Girls building gingerbread houses

‘Powerful motivator’

“There is no substitute for the girls working shoulder-to-shoulder with Construction Management students,” said Leslie Patterson, GEMS founder and CSU School of Education Ph.D. student. “Our girls seeing female Construction Management volunteers pursuing traditionally non-female-related careers is truly a powerful motivator.”

GEMS promotes women in STEM academics and careers by offering resources for young female students, primarily minority and low-income. Success begins with a feeling of capability and confidence, and GEMS classes give girls a sense of accomplishment around STEM subjects, increasing the likelihood that they will enter and excel in STEM fields.

This is the third year that students from CSU’s Department of Construction Management have volunteered to help create the wooden gingerbread kits for GEMS as well as participate in the actual building of the houses.

“I love working with the kids,” said Sherona Simpson, an instructor in Construction Management. “There are so many teachable moments with them. And the lesson is usually for us, the adults.”

Anna Fontana, internship and outreach coordinator in Construction Management, has also brought in industry partners to help with the gingerbread house construction. For the second year, Conduct All Electric, a local electrical contracting firm, is providing lights for the gingerbread houses as well as a lesson on electricity.

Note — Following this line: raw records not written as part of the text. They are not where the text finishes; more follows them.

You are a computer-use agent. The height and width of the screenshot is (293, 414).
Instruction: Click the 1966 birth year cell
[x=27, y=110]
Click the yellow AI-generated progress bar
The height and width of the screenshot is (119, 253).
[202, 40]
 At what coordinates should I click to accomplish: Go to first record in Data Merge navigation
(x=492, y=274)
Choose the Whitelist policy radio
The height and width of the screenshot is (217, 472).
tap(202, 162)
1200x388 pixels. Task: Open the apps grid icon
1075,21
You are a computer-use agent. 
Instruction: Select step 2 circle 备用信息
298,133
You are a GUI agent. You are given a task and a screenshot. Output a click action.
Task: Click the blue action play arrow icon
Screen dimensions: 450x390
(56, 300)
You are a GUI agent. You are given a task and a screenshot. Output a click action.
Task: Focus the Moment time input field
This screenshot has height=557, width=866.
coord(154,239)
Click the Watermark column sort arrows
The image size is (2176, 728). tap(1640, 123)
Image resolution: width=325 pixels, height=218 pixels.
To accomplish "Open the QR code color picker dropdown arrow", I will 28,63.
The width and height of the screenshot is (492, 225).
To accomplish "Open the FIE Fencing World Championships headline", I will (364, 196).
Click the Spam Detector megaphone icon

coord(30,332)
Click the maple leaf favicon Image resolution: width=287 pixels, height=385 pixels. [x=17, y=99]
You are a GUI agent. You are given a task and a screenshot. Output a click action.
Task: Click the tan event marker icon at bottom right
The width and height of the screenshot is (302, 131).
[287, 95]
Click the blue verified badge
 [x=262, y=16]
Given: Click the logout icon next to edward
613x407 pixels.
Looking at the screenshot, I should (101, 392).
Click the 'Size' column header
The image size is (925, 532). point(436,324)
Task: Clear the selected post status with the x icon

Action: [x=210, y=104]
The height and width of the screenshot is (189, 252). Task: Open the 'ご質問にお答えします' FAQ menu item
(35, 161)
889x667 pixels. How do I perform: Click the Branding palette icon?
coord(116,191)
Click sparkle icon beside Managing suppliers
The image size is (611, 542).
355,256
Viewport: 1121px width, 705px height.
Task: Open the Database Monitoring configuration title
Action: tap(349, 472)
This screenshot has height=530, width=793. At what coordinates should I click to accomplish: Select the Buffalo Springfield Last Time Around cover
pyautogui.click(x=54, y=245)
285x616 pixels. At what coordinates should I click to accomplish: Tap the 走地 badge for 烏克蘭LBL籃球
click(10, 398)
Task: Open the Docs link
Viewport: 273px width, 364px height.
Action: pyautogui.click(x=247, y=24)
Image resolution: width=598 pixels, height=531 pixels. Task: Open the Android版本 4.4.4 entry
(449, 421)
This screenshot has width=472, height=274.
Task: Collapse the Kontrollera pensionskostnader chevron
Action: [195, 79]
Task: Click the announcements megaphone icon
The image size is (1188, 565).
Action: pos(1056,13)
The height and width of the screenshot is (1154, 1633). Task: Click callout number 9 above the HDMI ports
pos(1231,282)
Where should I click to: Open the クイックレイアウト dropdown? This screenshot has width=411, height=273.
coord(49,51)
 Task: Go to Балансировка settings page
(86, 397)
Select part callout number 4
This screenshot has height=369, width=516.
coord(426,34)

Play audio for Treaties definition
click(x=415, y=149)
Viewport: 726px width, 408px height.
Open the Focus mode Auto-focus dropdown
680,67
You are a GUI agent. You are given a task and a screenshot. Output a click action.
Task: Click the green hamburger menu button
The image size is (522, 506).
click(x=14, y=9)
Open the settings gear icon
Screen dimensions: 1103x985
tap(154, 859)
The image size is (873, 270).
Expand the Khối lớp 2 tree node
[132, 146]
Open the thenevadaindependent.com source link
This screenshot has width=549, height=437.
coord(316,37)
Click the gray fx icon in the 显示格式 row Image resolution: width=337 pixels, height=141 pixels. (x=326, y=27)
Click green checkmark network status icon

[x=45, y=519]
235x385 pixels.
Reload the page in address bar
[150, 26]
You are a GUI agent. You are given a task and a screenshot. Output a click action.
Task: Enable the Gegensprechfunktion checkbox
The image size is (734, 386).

GEMS flourishes under the corporate support of Integrated MEP, LLC, a Fort Collins-based mechanical engineering, electrical and plumbing design firm, where partner Patterson is deeply committed to hiring diversity, recognizing that the talent pipeline starts with elementary school girls. GEMS is a program under the umbrella of a 501(c)(3) nonprofit organization The Quarter Project, founded by Patterson in 2015. It was named for the earning disparity of women in the U.S., who at that time were earning roughly 75 cents for every dollar earned by a white male. As of the 2018 U.S. Census, Hispanic women earned only 54 cents on the white male dollar – that’s the gap targeted by the GEMS program.

Girls building gingerbread houses

Steady expansion

GEMS has grown steadily since its inception in 2015. From its initial start, serving 10 girls once a month at Putnam Elementary with only Patterson and a revolving door of volunteers, GEMS has expanded to seven locations throughout Larimer County, with 107 girls currently enrolled in weekly programs.

Locations include the Fort Collins Boys & Girls Club, the Loveland Pulliam Boys & Girls Club, Garfield Elementary Boys & Girls Club, the Harmony Village Boys & Girls Club, the Academy of Arts and Knowledge, University Village at CSU and Lesher Middle School, where GEMS co-leads the “Girls Who Code” program.

In addition to an expanded curriculum that includes pneumatics, solar energy, electricity and magnetism, engineering design, bridge-building, physics and even rocketry, this year it fundraised scholarships for a record 20 girls to attend STEM-X Institute, Poudre School District’s popular week-long summer STEM camp.

Runeela Taskeen, a recent graduate of the School of Education’s Equity, Education and Transformation doctoral program, has joined as executive director, expanding the organization’s reach even further, including a leadership development program for high school girls at area high schools, in a program dubbed “STEM Femmes.”

“The enthusiasm these girls bring is immediate and overpowering – I’ve already been cajoled into adding an additional program into this already full semester, a visit to the Fort Collins Museum of Discovery, by a group unwilling to take no for an answer,” said GEMS Program Director Emma Holloway, a CSU chemical and biomedical engineering student.

GEMS also benefits from the partnership with Alpha Sigma Kappa, the women in technical studies sorority at Colorado State University, which provides both instruction and mentorship.